[Saved entries]
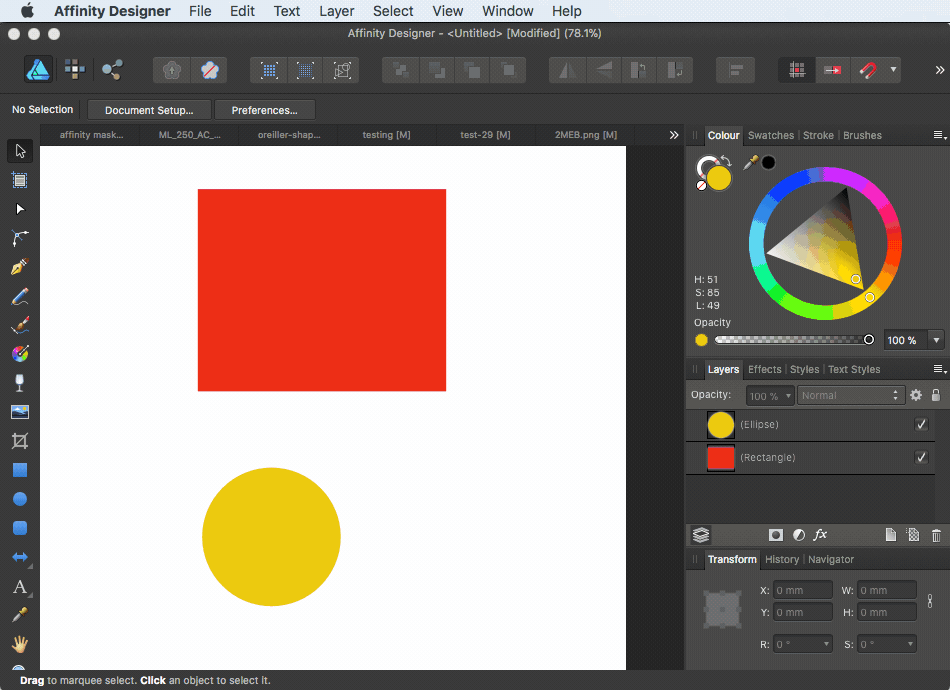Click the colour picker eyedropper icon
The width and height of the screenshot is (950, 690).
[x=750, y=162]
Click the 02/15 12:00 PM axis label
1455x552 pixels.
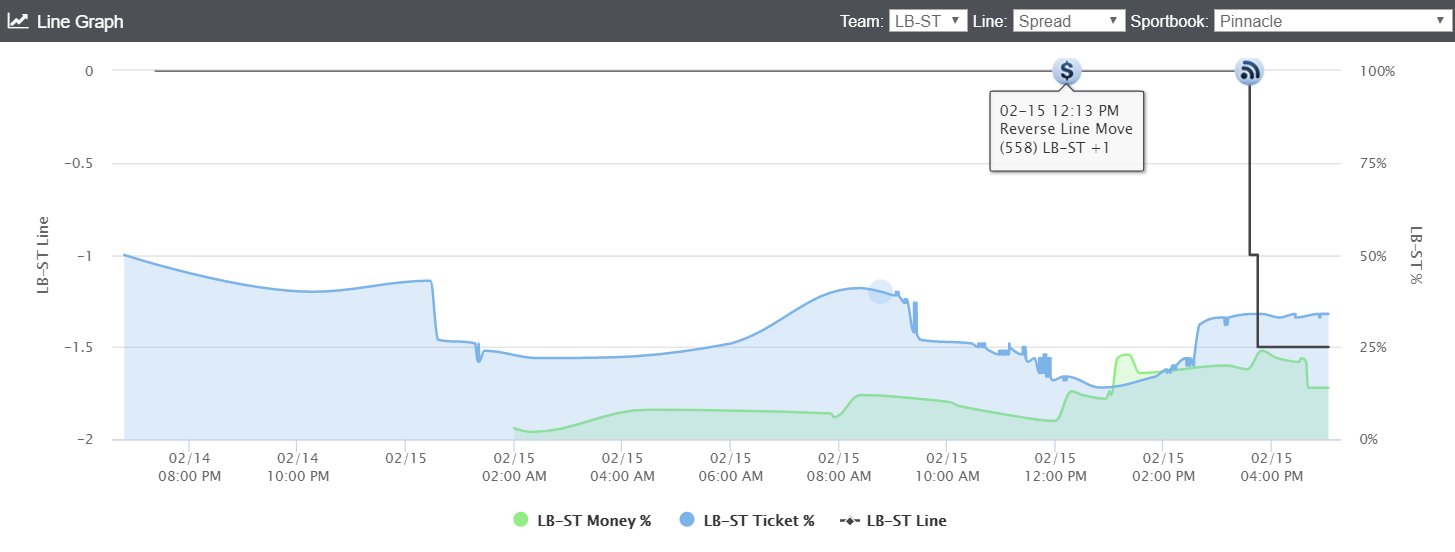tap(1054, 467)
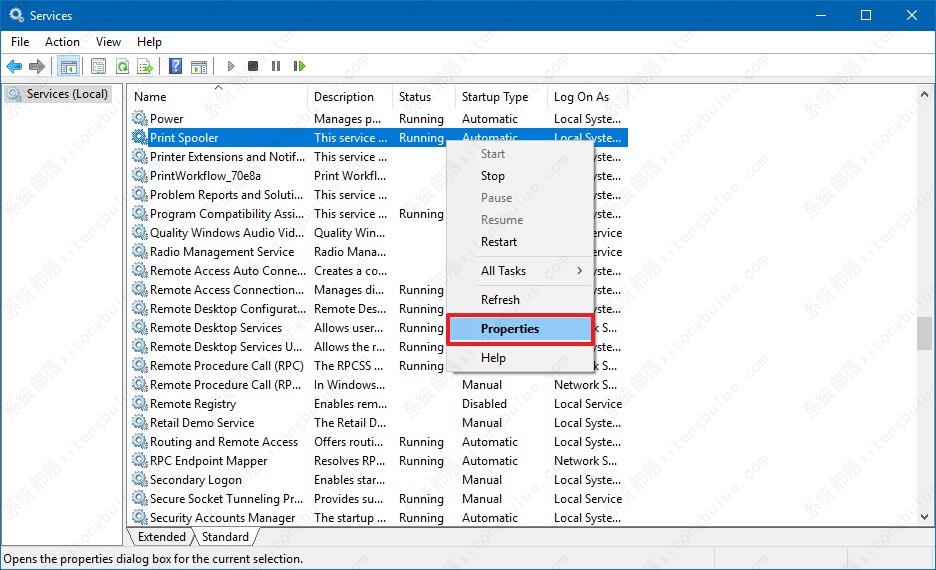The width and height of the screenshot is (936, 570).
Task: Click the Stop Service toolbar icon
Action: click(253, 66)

» Brief: Leave every picture out, and repeat exactly the lines from the one containing "Click the 02/15 12:00 PM axis label" through the last line of the entries, both ends included.

» Task result:
Click the 02/15 12:00 PM axis label
1455x552 pixels.
tap(1054, 467)
The width and height of the screenshot is (936, 570).
Task: Click the Stop Service toolbar icon
Action: click(253, 66)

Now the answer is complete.